According to the Duke of Zhou, if you dream that a rainbow comes out in the sky, it means that your life will be a fortunate one. Also, it is a bad day for moving earth and doing construction or renovation, but a good day for going to school and going out and walking about. The lucky gate is in the southeast.
We slept in a little more than we meant to (see, the superstition is true), and got a late start on our day's activities. Initially we had planned to go see the Ming tombs. This may sound like a gloomy thing to do on only the second day of the New Year, but we were thinking of it this way: we had already seen four out of five of the Five Great Sites of Beijing (Altar to Heaven, Forbidden City, Great Wall, Summer Palace) and the Ming tombs were the last one left. We probably would have had enough time to go do it, but the guide book led us astray. After trudging around Xizhimen (land of freeway interchanges) for about an hour searching for the 845 bus, we suddenly got ran out of patience and gave up the whole idea. Might as well leave something for next time!

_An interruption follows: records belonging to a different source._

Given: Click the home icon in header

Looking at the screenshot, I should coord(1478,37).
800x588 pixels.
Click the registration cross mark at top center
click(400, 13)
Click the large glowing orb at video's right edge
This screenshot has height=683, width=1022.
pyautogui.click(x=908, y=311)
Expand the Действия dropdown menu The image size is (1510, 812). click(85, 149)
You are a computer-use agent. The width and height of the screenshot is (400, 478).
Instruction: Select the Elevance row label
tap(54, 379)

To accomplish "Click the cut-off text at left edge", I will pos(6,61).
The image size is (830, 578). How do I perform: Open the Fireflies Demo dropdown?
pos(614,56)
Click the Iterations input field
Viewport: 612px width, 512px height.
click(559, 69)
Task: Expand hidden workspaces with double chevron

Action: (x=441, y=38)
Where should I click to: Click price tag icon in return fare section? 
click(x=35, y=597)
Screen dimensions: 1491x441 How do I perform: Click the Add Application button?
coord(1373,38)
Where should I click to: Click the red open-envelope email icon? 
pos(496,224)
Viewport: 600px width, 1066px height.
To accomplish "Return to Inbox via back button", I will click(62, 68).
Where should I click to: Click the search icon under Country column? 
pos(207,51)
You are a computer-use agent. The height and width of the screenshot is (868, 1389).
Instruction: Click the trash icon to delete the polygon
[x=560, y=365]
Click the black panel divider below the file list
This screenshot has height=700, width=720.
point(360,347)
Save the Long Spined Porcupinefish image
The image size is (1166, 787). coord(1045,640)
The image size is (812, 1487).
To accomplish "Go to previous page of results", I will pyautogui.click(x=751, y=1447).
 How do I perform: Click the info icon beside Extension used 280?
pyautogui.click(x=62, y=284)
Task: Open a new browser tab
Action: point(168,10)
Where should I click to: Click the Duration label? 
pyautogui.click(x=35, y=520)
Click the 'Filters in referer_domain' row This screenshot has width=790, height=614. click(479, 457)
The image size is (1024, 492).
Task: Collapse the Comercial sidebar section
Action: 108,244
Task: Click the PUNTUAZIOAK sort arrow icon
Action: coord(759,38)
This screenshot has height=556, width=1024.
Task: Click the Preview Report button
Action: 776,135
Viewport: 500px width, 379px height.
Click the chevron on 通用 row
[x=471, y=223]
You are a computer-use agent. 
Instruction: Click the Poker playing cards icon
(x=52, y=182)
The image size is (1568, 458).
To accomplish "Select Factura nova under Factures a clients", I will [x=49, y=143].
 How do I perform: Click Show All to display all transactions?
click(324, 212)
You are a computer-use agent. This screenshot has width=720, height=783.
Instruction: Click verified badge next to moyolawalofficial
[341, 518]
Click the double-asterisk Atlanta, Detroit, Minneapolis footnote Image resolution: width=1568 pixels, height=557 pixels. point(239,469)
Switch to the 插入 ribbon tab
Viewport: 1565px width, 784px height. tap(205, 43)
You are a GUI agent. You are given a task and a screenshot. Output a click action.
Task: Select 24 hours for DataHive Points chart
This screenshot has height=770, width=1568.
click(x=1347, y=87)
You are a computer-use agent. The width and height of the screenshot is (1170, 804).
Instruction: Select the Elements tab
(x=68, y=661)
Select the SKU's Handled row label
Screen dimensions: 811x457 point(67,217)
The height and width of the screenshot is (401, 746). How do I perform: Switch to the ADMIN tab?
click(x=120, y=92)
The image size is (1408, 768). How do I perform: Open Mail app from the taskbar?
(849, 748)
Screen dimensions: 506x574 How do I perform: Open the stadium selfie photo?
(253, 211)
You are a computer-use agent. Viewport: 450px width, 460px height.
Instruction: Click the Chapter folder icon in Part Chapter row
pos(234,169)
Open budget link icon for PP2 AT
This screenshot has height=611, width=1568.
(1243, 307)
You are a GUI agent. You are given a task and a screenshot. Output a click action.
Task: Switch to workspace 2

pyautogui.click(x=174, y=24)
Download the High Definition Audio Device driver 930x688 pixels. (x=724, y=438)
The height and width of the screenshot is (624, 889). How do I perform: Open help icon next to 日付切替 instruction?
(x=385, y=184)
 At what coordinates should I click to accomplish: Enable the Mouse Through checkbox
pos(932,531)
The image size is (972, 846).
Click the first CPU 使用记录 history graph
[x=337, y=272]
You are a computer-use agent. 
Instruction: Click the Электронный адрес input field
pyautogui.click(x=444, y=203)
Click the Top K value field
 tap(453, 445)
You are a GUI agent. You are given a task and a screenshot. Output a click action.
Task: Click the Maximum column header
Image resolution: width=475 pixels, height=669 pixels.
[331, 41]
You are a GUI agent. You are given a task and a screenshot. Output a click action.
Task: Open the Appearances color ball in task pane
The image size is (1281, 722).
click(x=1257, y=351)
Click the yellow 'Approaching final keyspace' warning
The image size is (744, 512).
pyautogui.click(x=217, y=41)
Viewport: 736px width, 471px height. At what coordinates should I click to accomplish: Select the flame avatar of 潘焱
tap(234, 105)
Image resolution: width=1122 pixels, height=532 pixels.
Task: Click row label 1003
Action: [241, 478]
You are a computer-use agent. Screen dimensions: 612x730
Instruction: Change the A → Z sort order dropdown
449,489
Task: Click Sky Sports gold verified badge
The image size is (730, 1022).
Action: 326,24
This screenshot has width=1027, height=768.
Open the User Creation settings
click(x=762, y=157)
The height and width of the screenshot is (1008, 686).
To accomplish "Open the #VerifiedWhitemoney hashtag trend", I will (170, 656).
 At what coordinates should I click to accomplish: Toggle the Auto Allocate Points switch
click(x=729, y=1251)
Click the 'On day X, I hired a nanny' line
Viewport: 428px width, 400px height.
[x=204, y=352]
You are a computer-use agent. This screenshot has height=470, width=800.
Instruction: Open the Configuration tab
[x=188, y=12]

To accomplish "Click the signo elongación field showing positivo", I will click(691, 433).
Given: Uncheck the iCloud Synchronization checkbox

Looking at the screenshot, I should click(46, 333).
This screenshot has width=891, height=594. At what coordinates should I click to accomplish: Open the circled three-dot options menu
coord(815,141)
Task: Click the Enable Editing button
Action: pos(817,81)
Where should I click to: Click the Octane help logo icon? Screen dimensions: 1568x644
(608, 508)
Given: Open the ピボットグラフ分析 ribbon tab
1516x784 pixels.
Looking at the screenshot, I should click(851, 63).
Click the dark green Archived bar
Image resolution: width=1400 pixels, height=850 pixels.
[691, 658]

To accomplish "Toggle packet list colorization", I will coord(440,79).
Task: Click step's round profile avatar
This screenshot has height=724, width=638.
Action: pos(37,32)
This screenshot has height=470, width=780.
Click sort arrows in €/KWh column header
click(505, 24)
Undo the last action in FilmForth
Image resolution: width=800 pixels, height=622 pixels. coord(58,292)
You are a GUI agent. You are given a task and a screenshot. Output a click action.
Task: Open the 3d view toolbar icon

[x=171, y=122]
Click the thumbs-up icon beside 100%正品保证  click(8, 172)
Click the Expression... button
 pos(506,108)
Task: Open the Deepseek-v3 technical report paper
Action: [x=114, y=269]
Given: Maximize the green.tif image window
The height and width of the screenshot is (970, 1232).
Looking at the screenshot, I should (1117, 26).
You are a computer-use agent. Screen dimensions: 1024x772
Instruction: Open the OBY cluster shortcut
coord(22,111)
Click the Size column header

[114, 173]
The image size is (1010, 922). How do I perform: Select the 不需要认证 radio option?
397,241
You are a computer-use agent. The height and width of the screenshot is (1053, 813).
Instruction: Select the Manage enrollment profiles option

Instead, we decided to go grab some lunch and have a look at the Drum Tower. We ate lunch at a little hole in the wall restaurant called Noodles of Old Beijing. They had no English menu and no pictures either. The waitress was initially a bit alarmed to see us, but seemed comforted that I could speak and read. Sometimes I think it is strange and amazing that I can speak and read. Colin had vegetarian cut noodles and I had kungpao chicken. Yep, kungpao chicken is real Chinese food, but they make it with stir-fried cucumbers here, and less sweet.
The Drum Tower was rather wonderful. Initially built in the 13th century (though clearly rebuilt several times since), it was a functional thing for a long time: private citizens didn't have clocks, and the drum tower was there to let people know what time it was.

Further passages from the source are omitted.